Potential Challenges with the Use of Future or Hybrid Test Periods

May 18, 2015 by Kelly S. Earls, Of Counsel | Kay Pashos, Partner | Steven W. Krohne, Partner
Potential Challenges with the Use of Future or Hybrid Test Periods

The following is an excerpt from Ice Miller's Pathways to Success for Utilities Guide which provides insights on a variety of topics potentially impacting utility service providers. 

Some utilities that choose to use fully- or partially-forecasted test periods may find it difficult to comply with the Indiana Utility Regulatory Commission's (IURC) Minimum Standard Filing Rule, which was designed for historic test periods. If a utility intends to file a rate case using a future or hybrid test period, it will be important to methodically assess how each of the minimum standard filing requirements can best be addressed for the selected test period. 

In addition, certain minimum standard filing requirements do not apply to municipally-owned utilities, because they were designed for investor-owned utilities.

The IURC’s best practices outlined in the GAO may present other challenges. For example, providing supporting documentation for any changes between the historic “base” period and the test period chosen (if a future or hybrid test period is used), and reflecting each change as an individual adjustment in the revenue requirements schedules and testimony, will require extensive preparation. In addition, any anomalous changes between the base period and test period will need to be explained and justified.

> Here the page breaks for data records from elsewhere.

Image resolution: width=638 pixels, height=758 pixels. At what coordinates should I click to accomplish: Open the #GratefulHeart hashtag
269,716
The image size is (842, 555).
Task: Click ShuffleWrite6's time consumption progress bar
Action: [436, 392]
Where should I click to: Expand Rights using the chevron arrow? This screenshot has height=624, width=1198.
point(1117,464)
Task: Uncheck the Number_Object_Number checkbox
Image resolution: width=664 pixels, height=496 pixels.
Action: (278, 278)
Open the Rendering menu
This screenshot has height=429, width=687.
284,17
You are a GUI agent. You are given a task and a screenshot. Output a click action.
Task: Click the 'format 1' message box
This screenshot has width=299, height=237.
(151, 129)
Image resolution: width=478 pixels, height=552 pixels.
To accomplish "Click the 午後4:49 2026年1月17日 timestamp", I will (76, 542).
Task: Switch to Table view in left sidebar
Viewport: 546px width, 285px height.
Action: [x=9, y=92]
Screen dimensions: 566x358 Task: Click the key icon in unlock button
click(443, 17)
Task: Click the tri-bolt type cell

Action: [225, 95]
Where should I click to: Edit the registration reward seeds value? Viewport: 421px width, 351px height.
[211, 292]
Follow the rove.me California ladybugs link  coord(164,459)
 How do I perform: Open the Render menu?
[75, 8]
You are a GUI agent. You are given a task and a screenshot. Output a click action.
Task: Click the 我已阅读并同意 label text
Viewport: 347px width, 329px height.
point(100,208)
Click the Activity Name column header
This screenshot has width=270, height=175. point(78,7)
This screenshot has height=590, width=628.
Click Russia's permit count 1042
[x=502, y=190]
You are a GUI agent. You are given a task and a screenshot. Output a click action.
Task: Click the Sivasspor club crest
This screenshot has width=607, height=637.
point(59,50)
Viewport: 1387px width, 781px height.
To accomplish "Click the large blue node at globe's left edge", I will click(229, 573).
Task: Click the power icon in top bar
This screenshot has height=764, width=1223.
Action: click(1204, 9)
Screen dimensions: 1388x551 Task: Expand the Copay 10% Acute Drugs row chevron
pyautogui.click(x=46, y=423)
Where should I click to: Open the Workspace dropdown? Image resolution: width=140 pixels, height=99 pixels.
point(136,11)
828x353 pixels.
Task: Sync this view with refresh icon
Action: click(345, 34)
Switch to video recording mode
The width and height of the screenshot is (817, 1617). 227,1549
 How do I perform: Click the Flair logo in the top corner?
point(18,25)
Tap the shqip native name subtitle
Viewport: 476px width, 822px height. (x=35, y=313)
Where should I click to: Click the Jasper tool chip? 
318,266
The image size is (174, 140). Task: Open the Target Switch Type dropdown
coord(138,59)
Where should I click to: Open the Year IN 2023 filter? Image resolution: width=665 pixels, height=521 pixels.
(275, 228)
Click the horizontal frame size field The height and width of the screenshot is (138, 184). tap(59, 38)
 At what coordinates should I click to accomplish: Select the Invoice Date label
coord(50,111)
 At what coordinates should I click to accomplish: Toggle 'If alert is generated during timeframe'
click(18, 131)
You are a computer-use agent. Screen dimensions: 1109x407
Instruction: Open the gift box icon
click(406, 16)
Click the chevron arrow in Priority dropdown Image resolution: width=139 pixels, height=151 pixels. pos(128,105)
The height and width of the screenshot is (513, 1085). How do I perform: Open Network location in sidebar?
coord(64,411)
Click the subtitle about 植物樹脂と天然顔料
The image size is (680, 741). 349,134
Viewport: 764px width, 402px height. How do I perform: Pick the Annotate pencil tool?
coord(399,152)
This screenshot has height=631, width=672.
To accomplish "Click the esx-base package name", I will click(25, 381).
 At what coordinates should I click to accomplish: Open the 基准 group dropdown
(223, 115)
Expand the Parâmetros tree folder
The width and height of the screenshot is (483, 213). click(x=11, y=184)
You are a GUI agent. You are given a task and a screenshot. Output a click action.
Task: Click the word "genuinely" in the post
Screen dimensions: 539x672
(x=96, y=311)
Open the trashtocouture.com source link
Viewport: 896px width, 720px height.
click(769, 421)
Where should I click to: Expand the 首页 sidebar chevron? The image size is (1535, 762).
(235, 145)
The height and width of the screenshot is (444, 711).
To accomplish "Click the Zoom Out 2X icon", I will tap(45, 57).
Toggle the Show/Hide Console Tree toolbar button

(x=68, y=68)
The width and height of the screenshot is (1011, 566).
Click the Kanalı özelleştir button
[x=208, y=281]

If a fully- or partially-forecasted test period is used, the utility’s budgeting process must not only be “transparent,” it must be robust and sufficiently detailed to convince the IURC that it is reliable and can reasonably form the basis for setting rates.

Additionally, thought must be given to reconciling a future test period with Indiana’s legal requirement that plant additions be “used and useful” before being eligible to be included in rates. Plant additions that are projected, but not yet in service, at the time of the rate order will require special procedures; for example, certification once an addition is placed in service, and phased in rates to reflect such certifications. A certification procedure was adopted in Indiana-American Water Company’s recent rate case (IURC Cause No. 44450; Jan. 2015).